Gould Lecture Series
2013 Rick Anderson
September 4, 2013
Noon, Gould Auditorium, J. Willard Marriott Library
The Twentieth Annual
William R. and Erlyn J. Gould Distinguished Lecture on Technology and the Quality of Life
Surviving the Earthquake: How Scientists, Publishers, and Libraries Will (or Won't) Thrive in a Radically Destabilized Scholarly Communication World
One of the most horrifying things about being in an earthquake is the realization that there is, literally, no such thing as "solid ground" on which to stand, and that you don't know how soon there will be. This is exactly the situation in which all participants in the scholarly communication environment currently find themselves. And here is the hard truth: it doesn't much matter whether libraries and publishers survive. What matters is that scientists continue to do their research and communicate the results effectively to their colleagues and the public. Libraries and publishers will (and should) survive to the exact degree that they make those two things possible. One upside of the current disruption is the way in which it makes new methods, approaches, and philosophies—some of which may have seemed unthinkable twenty or even ten years ago—not only thinkable today, but urgently needed.

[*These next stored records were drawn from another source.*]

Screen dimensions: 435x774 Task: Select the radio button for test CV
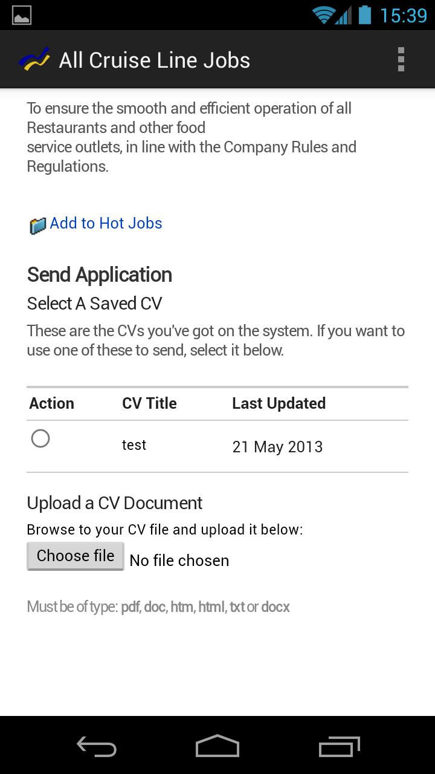coord(40,438)
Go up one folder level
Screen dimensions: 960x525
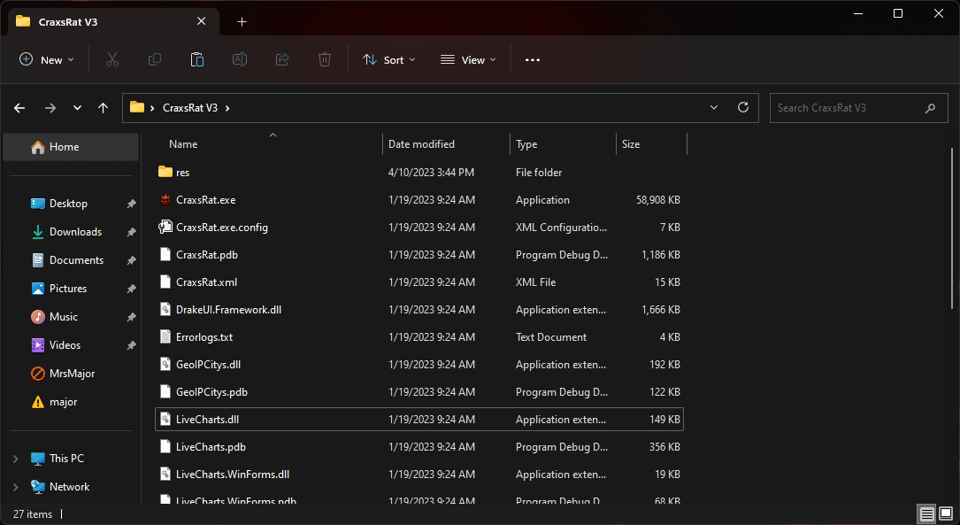(x=104, y=107)
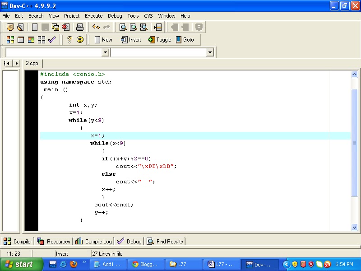Screen dimensions: 361x271
Task: Open the compiler selection dropdown
Action: pos(105,52)
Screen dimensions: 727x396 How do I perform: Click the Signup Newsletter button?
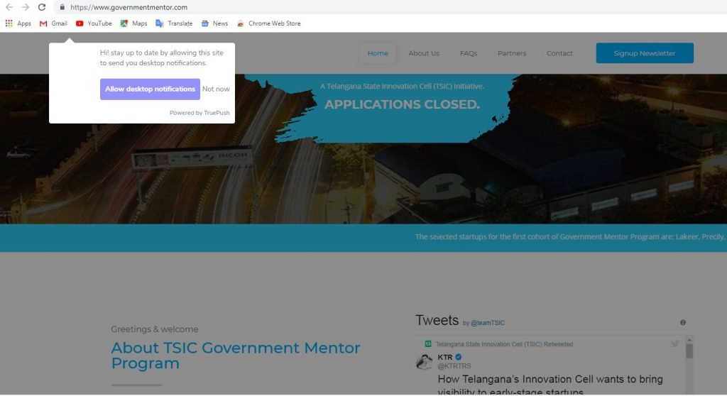coord(645,53)
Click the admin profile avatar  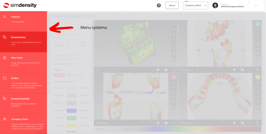[x=215, y=5]
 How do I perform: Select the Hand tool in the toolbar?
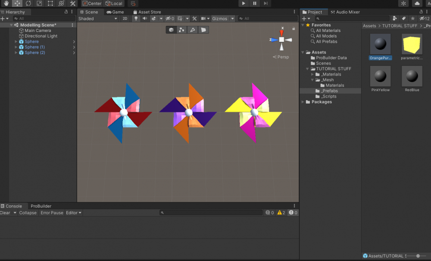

Rick Anderson is the Associate Dean for Scholarly Resources and Collections at the University of Utah's J. Willard Marriott Library. He earned his B.S. and M.L.I.S. degrees at Brigham Young University, and has worked previously as a bibliographer for YBP, Inc., as Head Acquisitions Librarian for the University of North Carolina, Greensboro and as Director of Resource Acquisition at the University of Nevada, Reno. He serves on numerous editorial and advisory boards and is a regular contributor to the Scholarly Kitchen blog, as well as writing a regular column for Library Journal's Academic Newswire. His book, Buying and Contracting for Resources and Services: A How-to-Do-It Manual for Librarians, was published in 2004 by Neal-Schuman. In 2005, Rick was identified by Library Journal as a "Mover & Shaker" – one of the "50 people shaping the future of libraries." In 2008 he was elected president of the North American Serials Interest Group, and he was named an ARL Research Library Leadership Fellow for 2009-10. He is a popular speaker on subjects related to the future of scholarly communication and information services in higher education.